The following are sample Spark SQL queries used in Data Prep, along with descriptions of the results.

Note

In Data Prep, SQL statements are case sensitive, adhering to the common SQL convention of using all caps for keywords and lowercase for variable names.

Example 1

SELECT * FROM dataset

The updated dataset includes all columns and all rows from the dataset.

Example 2

ELECT * FROM dataset

The result is: ParseException

Example 3

SELECT * from doesNotExist

The result is: NoSuchTableException

Example 4

SELECT Hired FROM dataset

The updated dataset includes only the Hired column (containing whether or not the application was successful) and all rows.

Example 5

SELECT
    EducationLevel,
    Hired
FROM dataset
WHERE EducationLevel = 5

The updated dataset includes only the Hired and EducationLevel columns and only those rows where the EducationLevel is 5.

Example 6

SELECT
    EducationLevel,
    CASE WHEN Hired = 'No' THEN 0 ELSE 1 END
AS HiredNum
FROM dataset
WHERE EducationLevel = 5

The updated dataset includes EducationLevel and a numeric version of the Hired column for rows where the EducationLevel is 5.

Example 7

SELECT
    EducationLevel,
    avg(CASE WHEN Hired = 'No' THEN 0 ELSE 1 END) AS acceptance_rate
FROM dataset
GROUP BY EducationLevel
ORDER BY EducationLevel

The updated dataset includes EducationLevel and the average acceptance rate in EducationLevel groups, ordered by EducationLevel.

Example 8

SELECT
     EducationLevel,
     avg(CASE WHEN Hired = 'No' THEN 0 ELSE 1 END) AS acceptance_rate,
     std(CASE WHEN Hired = 'No' THEN 0 ELSE 1 END) AS acceptance_rate_std
FROM dataset
GROUP BY EducationLevel
ORDER BY EducationLevel

The updated dataset includes EducationLevel and the average and standard deviation of the acceptance rate in EducationLevel groups, ordered by EducationLevel.

Example 9

SELECT
    EducationLevel,
    length(Summary) AS length_summary
FROM dataset

Here we surface the EducationLevel and the length of the cover letter that went along with the application.

Example 10

SELECT
    EducationLevel,
    avg(length(Summary)) AS avg_length_summary,
    std(length(Summary)) AS std_length_summary,
    std(CASE WHEN Hired = 'No' THEN 0 ELSE 1 END) AS acceptance_rate_std,
    avg(CASE WHEN Hired = 'No' THEN 0 ELSE 1 END) AS acceptance_rate
FROM dataset
GROUP BY EducationLevel
ORDER BY EducationLevel

This example puts it all together— the updated dataset includes EducationLevel, the average and standard deviation of the acceptance rate, and the average and standard deviation of the summary length in EducationLevel groups, ordered by EducationLevel.

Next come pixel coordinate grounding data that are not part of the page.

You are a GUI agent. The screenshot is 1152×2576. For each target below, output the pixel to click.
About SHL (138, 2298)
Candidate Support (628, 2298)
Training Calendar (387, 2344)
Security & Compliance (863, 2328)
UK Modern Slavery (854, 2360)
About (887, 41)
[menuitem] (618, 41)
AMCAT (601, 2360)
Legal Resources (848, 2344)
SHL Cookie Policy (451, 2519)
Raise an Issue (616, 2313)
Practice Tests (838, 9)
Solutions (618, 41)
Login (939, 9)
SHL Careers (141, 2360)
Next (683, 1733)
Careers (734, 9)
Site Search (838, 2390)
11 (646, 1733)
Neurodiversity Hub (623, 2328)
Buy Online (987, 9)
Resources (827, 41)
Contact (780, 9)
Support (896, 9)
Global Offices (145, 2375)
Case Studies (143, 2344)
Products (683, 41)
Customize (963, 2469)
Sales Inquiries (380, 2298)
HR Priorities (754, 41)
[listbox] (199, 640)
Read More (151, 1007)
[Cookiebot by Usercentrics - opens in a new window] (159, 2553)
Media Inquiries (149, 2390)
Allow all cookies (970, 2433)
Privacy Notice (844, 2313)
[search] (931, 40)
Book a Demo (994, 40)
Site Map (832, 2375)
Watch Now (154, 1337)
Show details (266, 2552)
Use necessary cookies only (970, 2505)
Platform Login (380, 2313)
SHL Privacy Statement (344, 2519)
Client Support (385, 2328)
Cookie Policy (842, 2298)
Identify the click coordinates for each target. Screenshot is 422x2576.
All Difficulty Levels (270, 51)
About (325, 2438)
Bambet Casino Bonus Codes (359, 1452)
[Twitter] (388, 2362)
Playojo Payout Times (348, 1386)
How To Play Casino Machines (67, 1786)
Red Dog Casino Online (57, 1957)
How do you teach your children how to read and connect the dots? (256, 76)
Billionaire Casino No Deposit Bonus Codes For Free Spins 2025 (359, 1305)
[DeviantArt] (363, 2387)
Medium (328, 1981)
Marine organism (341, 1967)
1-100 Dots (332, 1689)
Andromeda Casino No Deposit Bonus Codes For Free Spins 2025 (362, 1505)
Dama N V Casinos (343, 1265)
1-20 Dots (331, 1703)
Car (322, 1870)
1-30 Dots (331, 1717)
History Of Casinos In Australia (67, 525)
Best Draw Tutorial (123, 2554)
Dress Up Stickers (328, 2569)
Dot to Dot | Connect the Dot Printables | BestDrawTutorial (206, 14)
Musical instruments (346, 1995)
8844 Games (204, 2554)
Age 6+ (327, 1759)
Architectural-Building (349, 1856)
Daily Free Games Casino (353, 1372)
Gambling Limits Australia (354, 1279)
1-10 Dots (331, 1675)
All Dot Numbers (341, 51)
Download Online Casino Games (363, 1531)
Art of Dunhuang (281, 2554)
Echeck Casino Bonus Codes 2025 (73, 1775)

Prohibited keywords and functions

Some SparkSQL 2.4.0 functions present a security risk. Data Prep prohibits the use of commands and methods that raise a potential security risk.

Click the tabs below to view lists of prohibited keywords and functions.

ALTER (DATABASE|SCHEMA)
ALTER [TABLE | VIEW]
ALTER VIEW
CREATE (DATABASE|SCHEMA)
CREATE FUNCTION
CREATE TABLE
CREATE VIEW
DROP DATABASE
DROP FUNCTION
DROP [TABLE | VIEW]
MSCK REPAIR TABLE or ALTER TABLE RECOVER PARTITIONS
TRUNCATE TABLE
USE
LOAD DATA
EXPLAIN
ADD FILE
ADD JAR
ANALYZE TABLE
CACHE TABLE
CLEAR CACHE
DESCRIBE DATABASE
DESCRIBE FUNCTION
DESCRIBE TABLE
LIST FILE
LIST JAR
REFRESH
REFRESH TABLE
RESET
SET
SHOW COLUMNS
SHOW CREATE TABLE
SHOW (DATABASES|SCHEMAS)
SHOW FUNCTIONS
SHOW PARTITIONS
SHOW TABLES or SHOW TABLE EXTENDED
SHOW TBLPROPERTIES
UNCACHE TABLE
DESCRIBE
CREATE TEMP VIEW USING
CREATE TABLE
INSERT [INTO | OVERWRITE]
CREATE TABLE
INSERT OVERWRITE DIRECTORY
java_method
reflect

Considerations

  • The Data Prep Spark SQL tool supports the commands and functions available in Spark SQL 2.4.0.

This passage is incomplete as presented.